Pawtrero stroll
I started out going just for some cat food. Being made of meat and living with carnivores I find it prudent to make sure there is always an alternative food supply for gato y gatita. I wanted to at least get some walking in. With a race coming up on Sunday, especially one that is beyond my current fitness levels, I want to be sure that my legs are as fresh as they can be. When Monday’s run proved as difficult as it was, I knew that I had to get more rest than I’d planned. Sunday will be a big challenge.
Pawtrero is a local pet supply store just ten blocks away. The people there are exceedingly helpful. They have given me more sample bags of cat food than I can count. The last time I went in there I wasn’t sure about the purchase so the salesperson gave me a sample bag of the same brand and flavor I was considering purchasing and told me to feed the cats from the sample bag and if they didn’t like it to bring the bag I was buying back unopened to exchange it. She also sent me home with a second variety. When the cats turned their noses up at both I went back with the unopened bag, and she gave me three more sample bags — this time not manufacturer’s samples but ziplock baggies they had put together and labeled there at the store — and gave me a refund for the bag I’d bought. They’ve pretty much fed my cats for free for two weeks while we tried to find a good food for them.
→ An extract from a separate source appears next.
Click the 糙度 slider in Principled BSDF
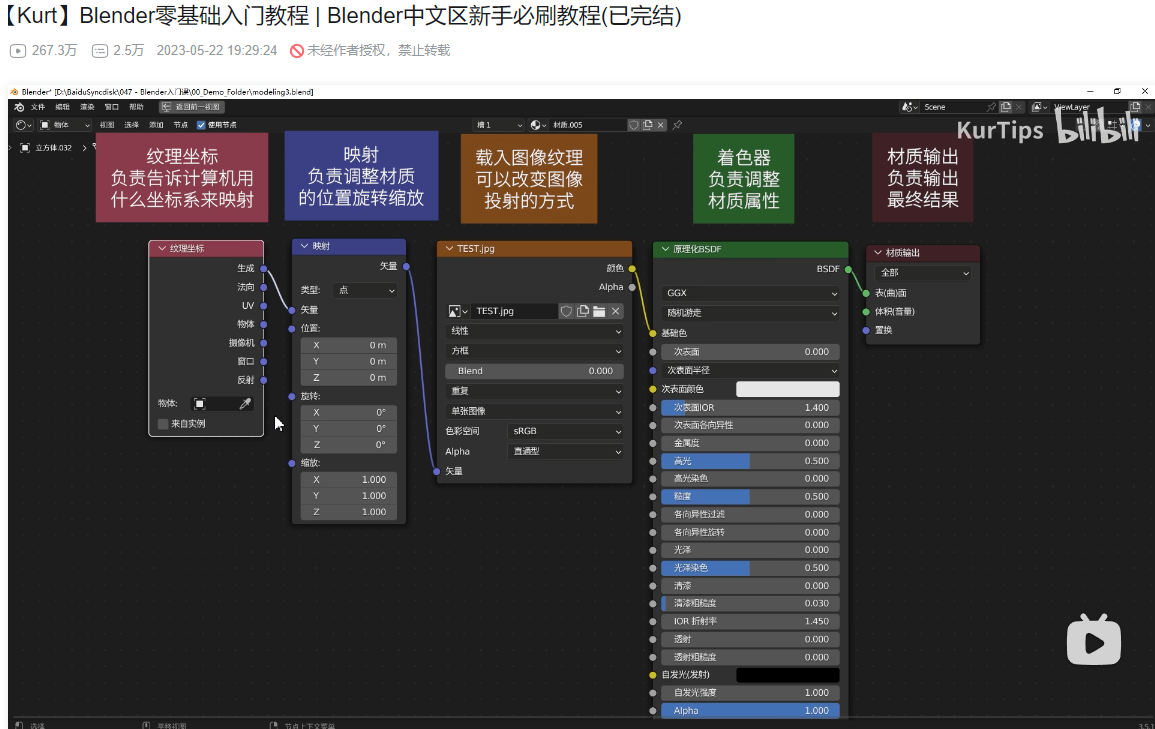The image size is (1155, 729). (750, 497)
That’s one of the reasons I love local businesses. The more removed one is from the people one deals with, the less invested and interested one becomes. I know that happens with me. Neighbors want to get paid for helping. Strangers, for the most part, just want to get paid.
Healthy markets depend on each person in a transaction watching out for their own interests, yet the healthiest transactions are ones where both parties benefit. I value the milk more than I do the money it costs, and the grocer values the money more than the milk. A responsible participant in the market will want the other party to be satisfied with the transaction. That’s not just to gain repeat business or protect one’s own reputation, but to generally contribute to the overall market being healthy. An unhealthy market is a poor place to do business. So a good businessperson values both sides of the transaction. His or her own interests may come first, but she or he will take an active role to make sure that the customer’s interests are protected as well.
With large chain stores trade is facilitated by employees — salespeople or checkers — who have largely the same relationship with the establishment as the customer. They are trading their time for money that comes from the store. They are generally not empowered to be agents of the store, although that is their role, so they have no means of protecting both sides of the transaction with the store’s customer. They usually don’t have the power even to protect the store’s interests.
Of course, small local stores will encounter this problem as well, but as the feedback loop between employee and owner is shorter with a small business, employees tend to have more latitude and responsibility for the store’s relationship with the customer.
Anyway, I now have some cat food that both cats really seem to like and which should be healthy for Ozzy’s aging digestive system. I could have gotten that without walking through the neighborhood, but my indirect route brought me another benefit. An artist who went to school with me in the eighties lives a couple of blocks uphill from me, and I ran into her at the mailbox on the corner. We chatted for a while about a number of topics including my next-door neighbor’s bees. I commented that it’s too bad that the community garden at the top of the hill here doesn’t have a beehive and she told me that she thought that it did. So we went over to the garden where sure enough there is a hive. Then my neighbor went her way and I went mine, and I continued my walk with a sense of belonging and community that is too often missing in urban life. For a few minutes I could have been in a small town instead of the City.
Walking and running isn’t just about fitness. It’s about moving through the world without being insulated from the world. Otherwise, treadmills would be just as satisfying as a run on the road or through the woods. Driving through a place doesn’t garner a connection, but going through on foot does, even wearing headphones one becomes a part of the landscape or cityscape, and running or walking lets us be part of different landscapes. It’s also why I wear a half-shell helmet when I take my motorcycle anywhere in my neighborhood, despite being vigilant about protective gear anywhere else I go. You can’t smile at your neighbors through a full-face helmet.